Rashi pouring over his manuscripts.

Rashi is the beginning of the tradition of Torah commentary as commentary. Prior to him, most interpretation of Torah fell within the realm of midrash. This complicated genre includes a wide range of approaches to biblical text, but often midrash focuses on individual verses or paragraphs without worrying about a systemic consistency. Midrash is a repository of perceptive and imaginative readings, collections both concerned with what the text means but never constrained by what seems obvious based on context. Any plain sense reading may also be accompanied by wild flights of theological fancy.

Before Rashi, we had collections of midrashim on almost every passage in the Torah, but not a single, unified commentary with the intention to clarify what the Torah means for the average reader.

Rashi serves as the bridge between the era of midrash and the era of commentary. About 70% of his comments are quotes both direct and reworked from the midrashic sources. He streamlined, picked and chose, added to and deleted from these sources, creating a beautifully concise yet evocative companion to the Torah, for those who sought the wisdom of the Jewish tradition on Judaism’s most sacred scripture.

Every commentator in the millennium since Rashi has in some way responded to this giant of the field. But perhaps none has had such an interesting relationship with him as his own grandson, the Rashbam (1085-1158). The Rashbam (Rabbi Samuel son of Meir) deeply respected the midrashic genre, yet understood Torah commentary as something that should be devoted simply and strictly to a plain-sense reading. He both shares his delight at studying with his grandfather and reacts intensely against Rashi’s tendency to include midrash in his commentary.

The Rashbam’s mother Yocheved was Rashi’s eldest daughter.

The Rashbam frequently mentions his grandfather, as in this comment on Genesis 37:2 (translation adapted from Ivan G. Marcus, “Rashi’s Pentateuch Commentary as Rewritten Midrash,” in Midrash Unbound (2013), 236).

And also Rabbeinu Shlomo, my mother’s father, enlightener of the eyes of the exile, who interpreted the Torah, Prophets, and Writings, applied himself to interpret the meaning of the text in Scripture (peshuto shel mikra). And, even I, Shmuel, son of Rabbi Meir, his son-in-law, may the memory of the righteous be blessed, argued with him, and he conceded to me that had he enough time he should produce other comments in accordance with the literal meanings that are being rediscovered every day (lefi hapeshatot hamitchadeshim bekhol yom).

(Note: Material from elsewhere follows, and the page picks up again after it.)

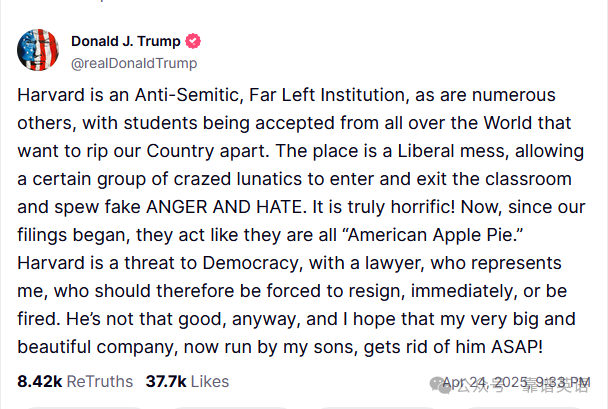This screenshot has height=409, width=608.
Task: Click the 公众号 watermark text
Action: tap(480, 386)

Eran Viezel has an article that examines the Rashbam’s relationship with his grandfather in terms of literary critic Howard Bloom’s theory of the anxiety of influence. “A later writer…was recognized by his aggressive and competitive attitude toward an earlier writer…or literary work. The later writer is like a son who challenges his father (or fathers) yet at the same time, against his will, remains in the artistic domain of his father. In reaction to this unbearable state of affairs, the later writer is forced to ‘misread’ the works of the father. The ‘strong father,’ from the strength of his position and the fact that he exists earlier in time, restrains, paralyzes, and stifles new voices. The son tries to appropriate the work of the father and to rewrite it, and at the same time to pretend that he is not under his constant influence…The creation of the son, as it were, contains a process that revises the creation of the father, who had acted properly until a certain point, the point from which the son took over.”

In other words, Rashi’s pioneering efforts in Torah commentary for its own sake established him as the ultimate “strong father.” The Rashbam tries to complete the plain-sense approach with integrity, and occasionally attacks Rashi for having swerved from the plain-sense (peshat) into the more imaginative (derash).

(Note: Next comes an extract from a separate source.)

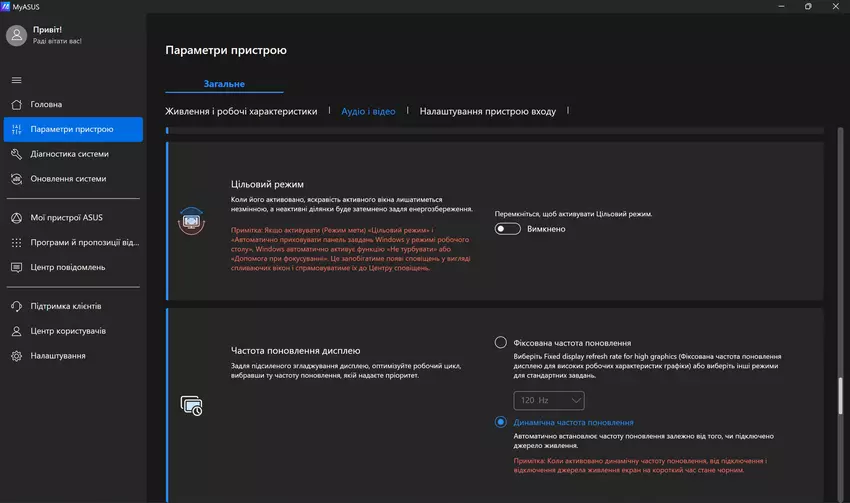Open Налаштування gear icon

click(x=16, y=356)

In this coming year, I am continuing my study and teaching of midrash, and excited to begin learning with the Rashbam. How will these two very different ways of reading Torah balance within me? Sometimes I find it better to cultivate two extremes rather than seek a rare middle path. I hope you’ll join me in exploring the Rashbam’s unique and brilliant approach to studying the Torah on its own terms.